I am curious if the porn industry will be as much of a deciding factor in this battle as it was with VHS v. Betamax.  Seem like the porn industry would put it's money-shot on BLUE-Ray.


----------



## Shicomm (Jan 6, 2008)

As long as the hardware and the media remain costly there is no clear winner... 
As the prices will drop, the winner to the public will really show.


----------



## Brian R. VanCise (Jan 6, 2008)

Shicomm said:


> As long as the hardware and the media remain costly there is no clear winner...
> As the prices will drop, the winner to the public will really show.


 
Shicomm you are absolutely right!


----------



## AceHBK (Jan 6, 2008)

Is there a real visual difference??


----------



## Shicomm (Feb 5, 2008)

Well , there should be because of the difference in amount of data that both media can contain but for real ? 
It's hard to tell...

Recently i had the joy to have a nice saturdaynight behind a massive 50" plasma and i've seen the difference between regular dvd and blu-ray but i doubt if there is a 'real' difference between the experience on blu-ray vs. hd-dvd. 
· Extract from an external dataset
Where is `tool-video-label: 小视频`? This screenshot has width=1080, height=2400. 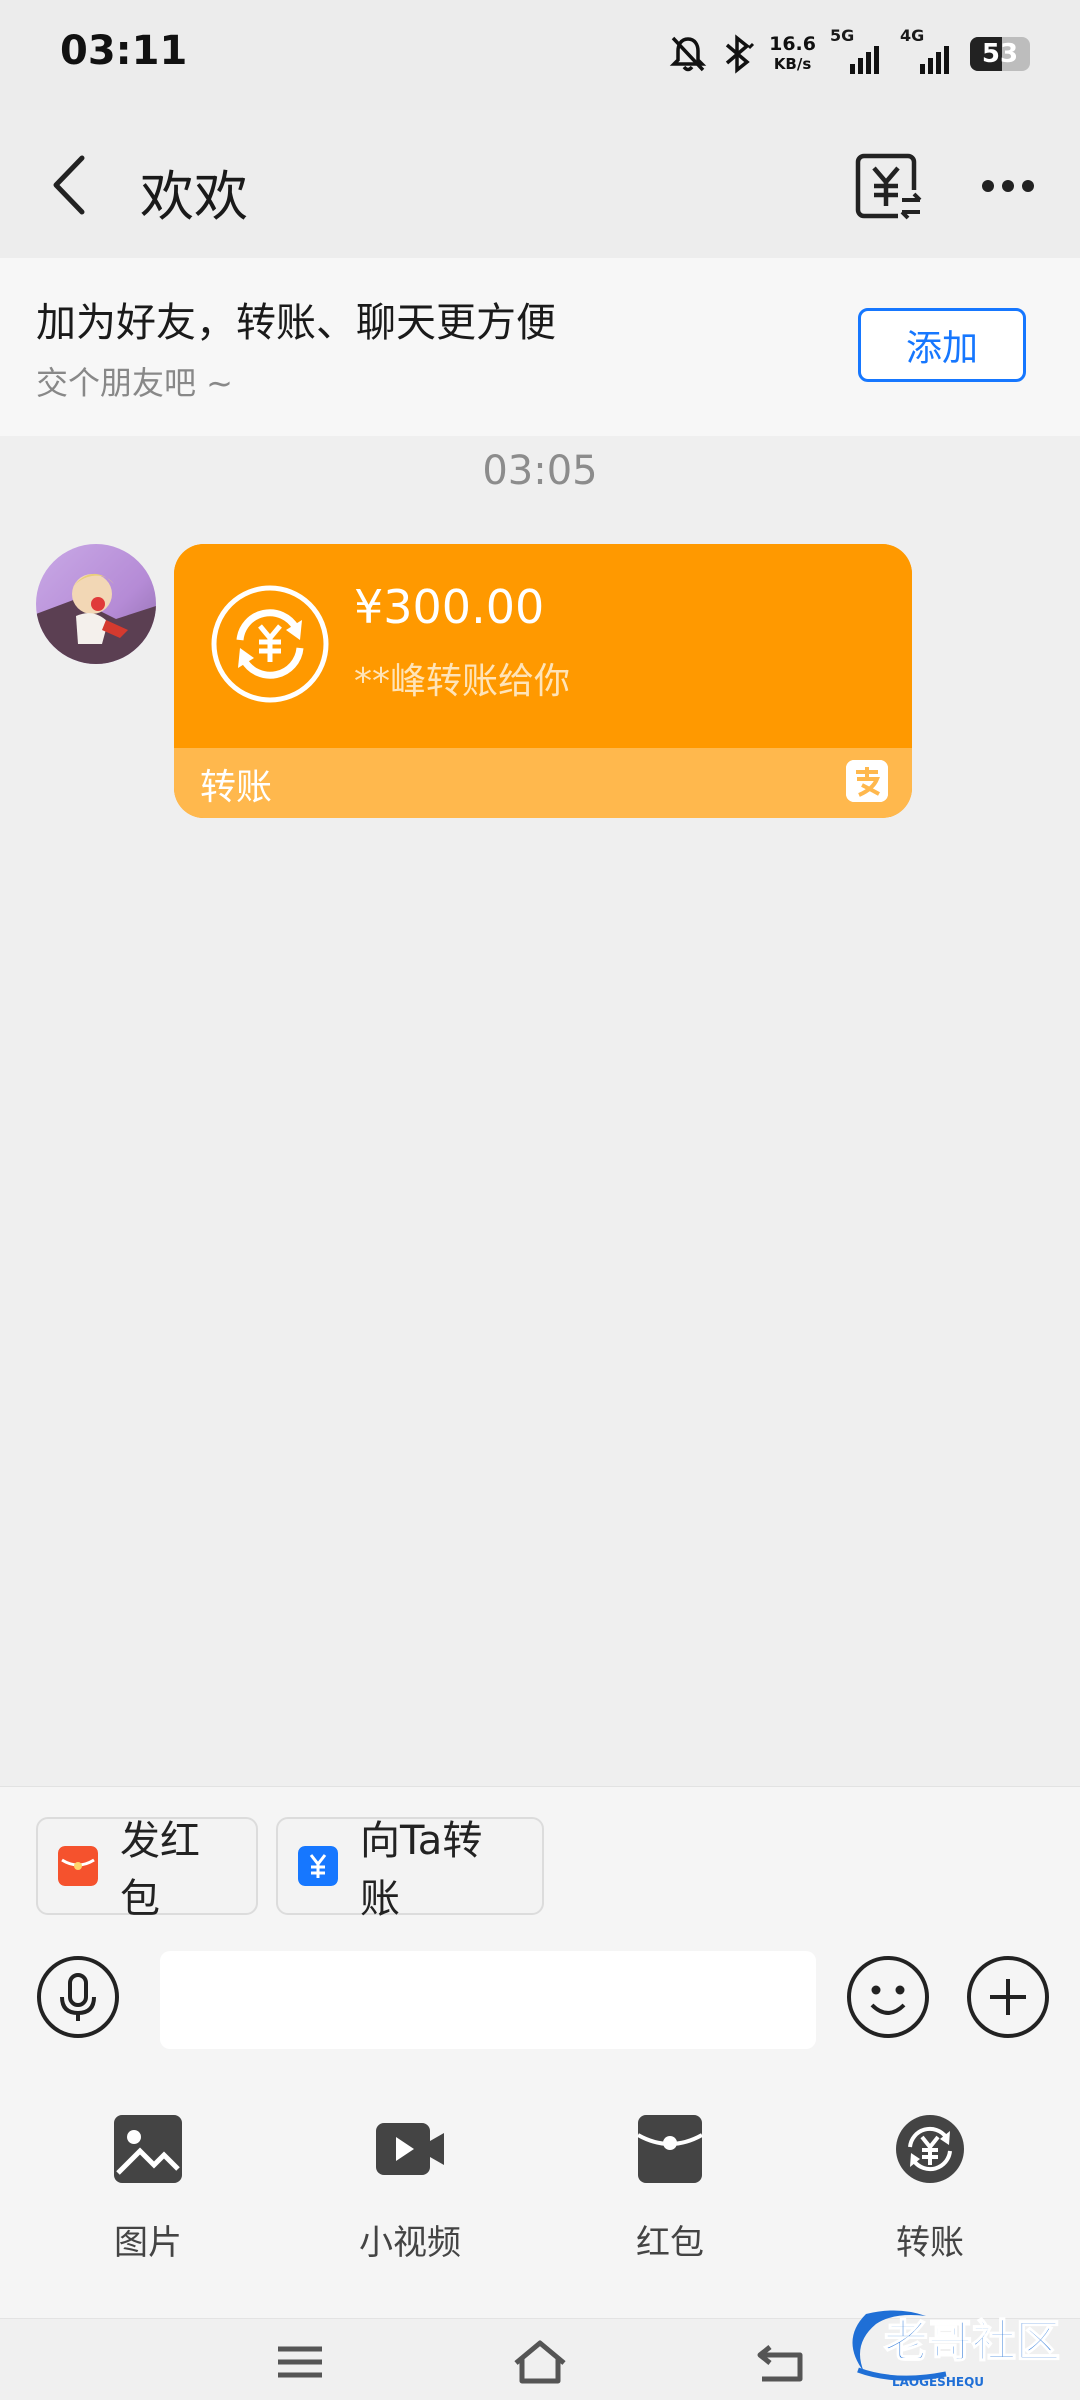
tool-video-label: 小视频 is located at coordinates (410, 2243).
In all cases it would involve some serious ( read: costly ) hardware to notice it...


----------



## SensibleManiac (Feb 5, 2008)

1080P to 1080I
Yes there is a difference, and as price goes down over the next year it will matter. For now $400 for a Bluray player isn't worth it, when it comes down to $150-$200 it will. 
Image wise right now you can't beat bluray but hddvd is very close. 
You can tell a difference side by side but other than that there isn't a huge difference.
People will always want the best and that's why Bluray will win out.
It's true Beta was better than VHS quality wise but Sony lost out in not sharing it's technology, a mistake they aren't making this time. 
Bluray players are made by Samsung, Panasonic, Sharp, Lg to name a few.
Another cheap option is buy a Playstation 3. It's a bluray player as well


----------



## Shicomm (Feb 5, 2008)

erm... in real life betamax lost because the didn't allow pr0n to be distributed on it , the vhs camp had no issues on that ...  
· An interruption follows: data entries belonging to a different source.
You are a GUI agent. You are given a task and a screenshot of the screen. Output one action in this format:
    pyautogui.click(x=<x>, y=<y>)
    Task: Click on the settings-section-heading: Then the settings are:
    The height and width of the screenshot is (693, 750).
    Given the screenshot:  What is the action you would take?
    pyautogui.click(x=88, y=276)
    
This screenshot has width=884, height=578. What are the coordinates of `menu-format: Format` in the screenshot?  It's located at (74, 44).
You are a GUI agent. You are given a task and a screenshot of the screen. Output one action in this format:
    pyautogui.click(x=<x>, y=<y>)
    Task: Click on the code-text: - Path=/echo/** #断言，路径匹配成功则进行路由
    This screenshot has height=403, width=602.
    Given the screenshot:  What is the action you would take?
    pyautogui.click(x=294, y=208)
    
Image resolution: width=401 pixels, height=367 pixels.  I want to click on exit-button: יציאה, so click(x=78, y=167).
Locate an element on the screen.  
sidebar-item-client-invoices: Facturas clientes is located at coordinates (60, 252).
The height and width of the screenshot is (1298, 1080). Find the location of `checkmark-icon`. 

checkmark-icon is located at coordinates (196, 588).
You're right , the hardware ( the players that is ) will get cheaper soon ; but the media will remain costly... 

Sony missed out on the UMD allready ( not so strange seeing the costs of a disc...  sjeez... ) so don't call BRD for the win just yet...


----------



## Andrew Green (Feb 5, 2008)

I'd just rip'em onto my harddrive regardless, or record them off a HD channel.  No point in having all those disks when I can fire up my computer and have hundreds of movies and tv shows ready to go without dealing with disks.

Personally I think both formats missed the boat as far as the winning format goes, DRMless downloadable HD movies, that would win.  Pay online, movie downloads and is ready for you in a couple hours, or even the next day for HD stuff.  CD's are dieing with digital formats taking over, Video disks will follow as internet connection speeds get faster.
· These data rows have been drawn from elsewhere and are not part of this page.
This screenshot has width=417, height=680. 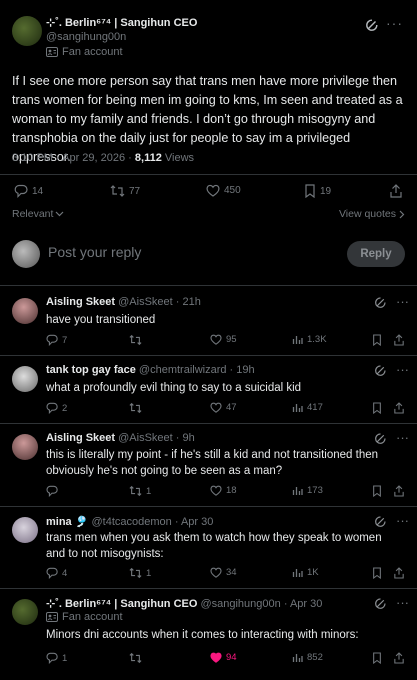 What do you see at coordinates (183, 370) in the screenshot?
I see `reply-author-handle: @chemtrailwizard` at bounding box center [183, 370].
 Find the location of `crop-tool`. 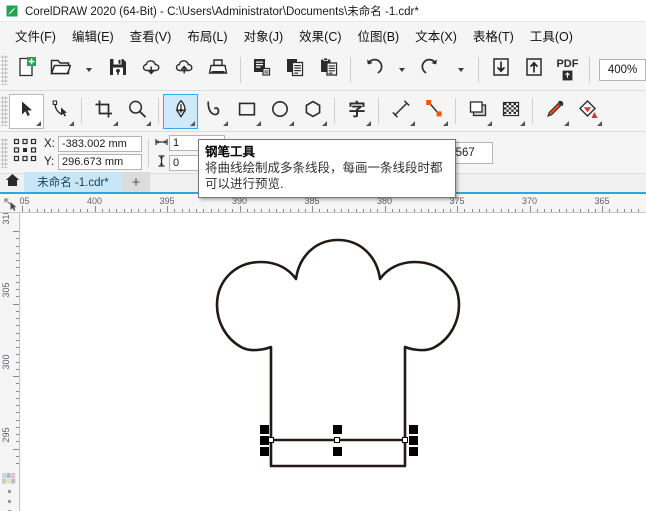

crop-tool is located at coordinates (104, 112).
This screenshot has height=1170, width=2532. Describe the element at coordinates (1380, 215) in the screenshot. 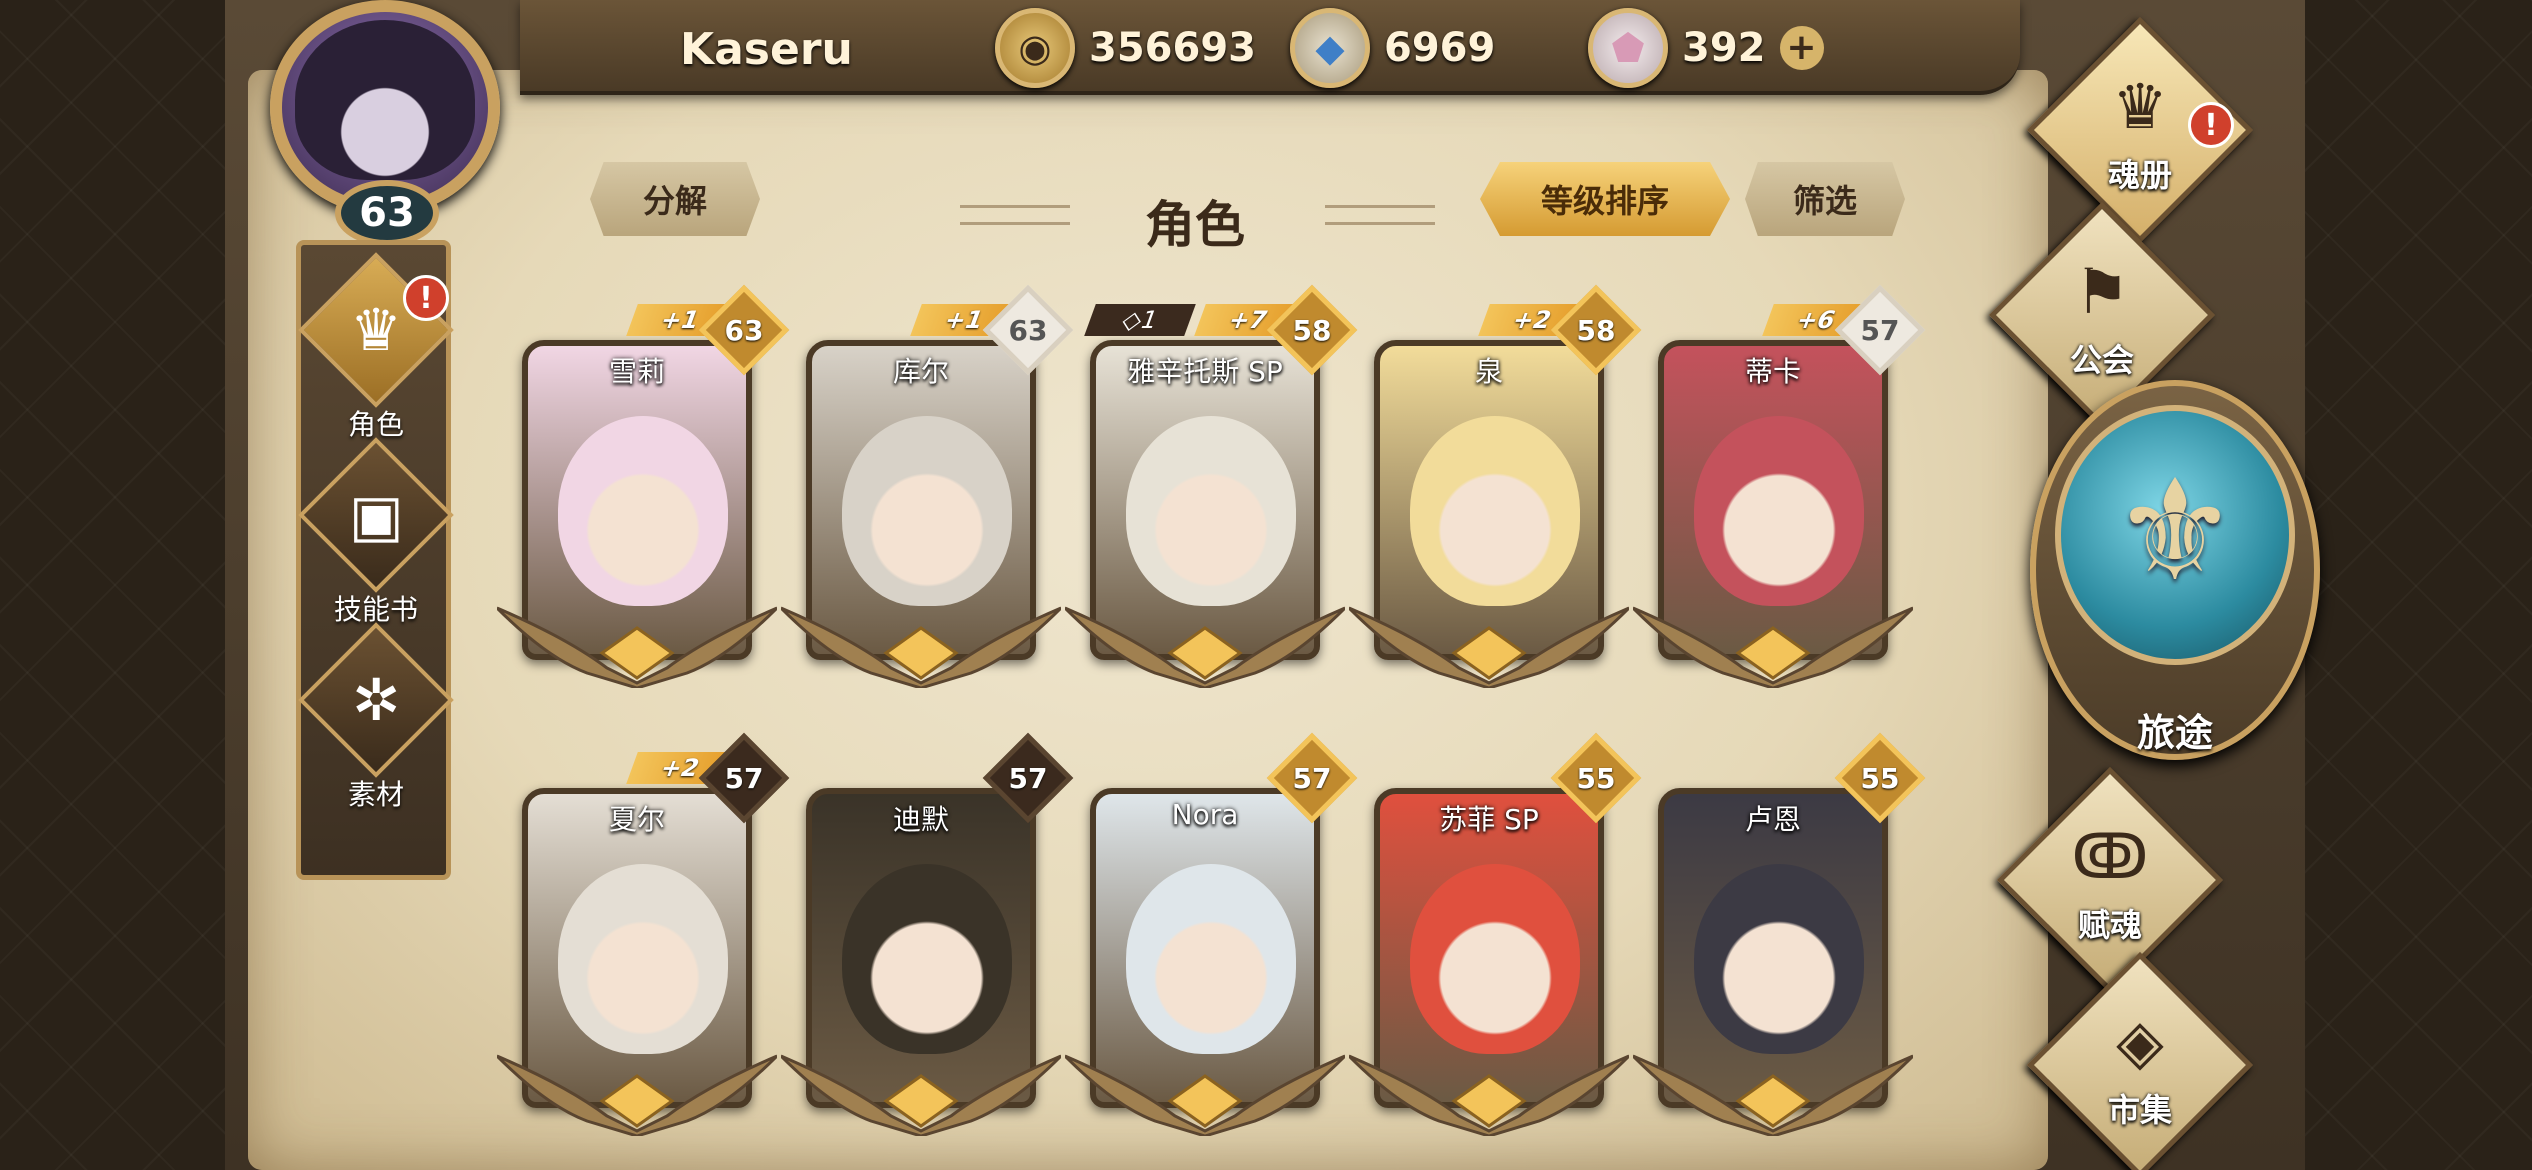

I see `title-ornament-right` at that location.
What it really comes down to is that they have to provide it in the best format available.  If people can have a better product by converting it from what they gave me, or better formats are available through illegal means, then the legal formats will fail.  Blue Ray and HD-DVD are a step forward, just not the right one.


----------



## Shicomm (Feb 6, 2008)

and the hd-dvd camp just made another big bang.
Amazon had a nice deal on the xbox360 hd-dvd drive ; they shipped the drive with 6 films for just 80 bucks...    the deal got sold out in a flash.... 

Toshiba planned on dropping the price for the stand alone player also..


----------



## Shicomm (Feb 18, 2008)

It seems now that toshiba has thrown the towel into the ring... 

 article @ reuters


----------



## jks9199 (Feb 18, 2008)

I kind of suspect that the next real move for distributing movies, etc. will be on thumbdrives or something similar.  Lots of storage space, easy format, and avoids bandwidth/distribution headaches for on-line downloads.  You could take your "authorized movie thumbdrive" (or maybe just any thumbdrive) to a kiosk (think the Red Boxes in McDonald's, for example), and download the movie of your choice to it.  It's yours; keep it or not.  Or, even with a little work, set up an expiration date where it "dies" on the drive.

I know that my cablebox has a USB port that it currently doesn't use for anything; it's a DVR system, so it's got player capability in theory with little modification.


----------